I Want to Be
Thylias Moss, Joel Ed. Moss. Dial Books, $15.99 (32pp) ISBN 978-0-8037-1286-7
A much-lauded poet brings her gifts for stretching language and patterning images to the perennial, pedestrian query, ``What do you want to be?'' An African American girl ponders this question as she meanders home, and her thoughts seem to take as many detours as she does on her journey. She begins playfully--``I made a grass mustache, a dandelion beard, and bird nest toupee''--and grows ever more abstract: ``I double-dutched with strands of rainbow. Then I fastened the strands to my hair and my toes and became a fiddle that sunbeams played.

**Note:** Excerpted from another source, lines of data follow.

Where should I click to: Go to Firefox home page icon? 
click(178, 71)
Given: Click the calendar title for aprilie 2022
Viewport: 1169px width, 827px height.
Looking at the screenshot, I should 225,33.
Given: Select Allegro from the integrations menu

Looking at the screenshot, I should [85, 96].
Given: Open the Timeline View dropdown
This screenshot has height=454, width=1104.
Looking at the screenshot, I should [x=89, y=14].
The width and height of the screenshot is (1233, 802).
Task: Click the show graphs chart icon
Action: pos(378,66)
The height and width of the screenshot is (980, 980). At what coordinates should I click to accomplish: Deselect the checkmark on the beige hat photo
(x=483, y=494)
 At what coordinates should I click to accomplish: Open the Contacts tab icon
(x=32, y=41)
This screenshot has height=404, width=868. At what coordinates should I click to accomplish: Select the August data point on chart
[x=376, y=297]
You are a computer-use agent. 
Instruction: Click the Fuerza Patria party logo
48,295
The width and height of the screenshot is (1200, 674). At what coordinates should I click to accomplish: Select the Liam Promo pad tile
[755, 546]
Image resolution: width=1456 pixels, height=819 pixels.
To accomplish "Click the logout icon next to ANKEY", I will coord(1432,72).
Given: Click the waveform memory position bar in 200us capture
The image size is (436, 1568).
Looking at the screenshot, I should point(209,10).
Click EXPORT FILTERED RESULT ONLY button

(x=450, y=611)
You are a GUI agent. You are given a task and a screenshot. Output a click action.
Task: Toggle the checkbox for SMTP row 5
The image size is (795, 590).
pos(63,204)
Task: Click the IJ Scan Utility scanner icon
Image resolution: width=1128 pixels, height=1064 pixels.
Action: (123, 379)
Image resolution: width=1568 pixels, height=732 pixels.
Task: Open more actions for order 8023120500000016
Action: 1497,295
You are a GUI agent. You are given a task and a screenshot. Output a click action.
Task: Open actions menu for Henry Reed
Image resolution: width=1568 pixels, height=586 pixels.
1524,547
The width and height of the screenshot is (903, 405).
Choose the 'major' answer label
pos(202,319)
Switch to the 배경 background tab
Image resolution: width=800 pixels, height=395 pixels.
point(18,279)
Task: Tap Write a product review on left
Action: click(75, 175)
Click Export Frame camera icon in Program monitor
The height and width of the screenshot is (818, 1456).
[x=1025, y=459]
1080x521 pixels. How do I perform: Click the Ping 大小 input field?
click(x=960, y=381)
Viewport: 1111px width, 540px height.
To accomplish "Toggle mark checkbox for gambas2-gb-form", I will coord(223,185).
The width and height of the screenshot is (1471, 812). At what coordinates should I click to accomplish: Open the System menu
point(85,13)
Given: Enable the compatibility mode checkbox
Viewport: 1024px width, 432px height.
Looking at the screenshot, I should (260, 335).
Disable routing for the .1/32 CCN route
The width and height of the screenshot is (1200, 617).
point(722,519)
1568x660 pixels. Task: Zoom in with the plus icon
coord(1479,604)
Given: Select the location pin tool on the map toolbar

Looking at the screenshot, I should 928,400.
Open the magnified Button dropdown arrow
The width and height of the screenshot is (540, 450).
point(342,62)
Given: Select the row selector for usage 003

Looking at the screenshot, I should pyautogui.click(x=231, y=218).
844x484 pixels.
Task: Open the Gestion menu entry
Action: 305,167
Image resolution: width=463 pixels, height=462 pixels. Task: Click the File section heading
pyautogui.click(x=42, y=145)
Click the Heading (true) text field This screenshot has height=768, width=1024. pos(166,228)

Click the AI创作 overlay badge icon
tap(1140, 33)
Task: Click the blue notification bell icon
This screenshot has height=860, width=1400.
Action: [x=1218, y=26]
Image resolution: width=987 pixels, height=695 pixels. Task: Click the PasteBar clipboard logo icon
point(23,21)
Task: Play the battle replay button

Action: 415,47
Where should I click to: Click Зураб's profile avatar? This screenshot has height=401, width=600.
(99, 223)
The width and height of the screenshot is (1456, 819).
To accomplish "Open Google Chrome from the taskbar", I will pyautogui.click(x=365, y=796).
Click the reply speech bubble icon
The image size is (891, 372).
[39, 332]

Then I sang with the oxygen choir.'' When she reaches home, the girl voices a string of aspirations: ``I want to be quiet but not so quiet that nobody can hear me. I also want to be sound, a whole orchestra with two bassoons and an army of cellos. Sometimes I want to be just the triangle, a tinkle that sounds like an itch.'' Some readers may need to be guided through the kaleidoscope of metaphors that tumble across the pages; considering each image individually may elicit the greatest response. Pinkney's liquid watercolors, more impressionistic here than in A Starlit Somersault Downhill (see review above), also employ a more vibrant palette. Bright yellows, greens and reds suffused with light heighten the dreamlike quality of the text. Both author and illustrator push the limits of their arts; they deliver illusions with the texture of truth. Ages 4-8. (Sept.)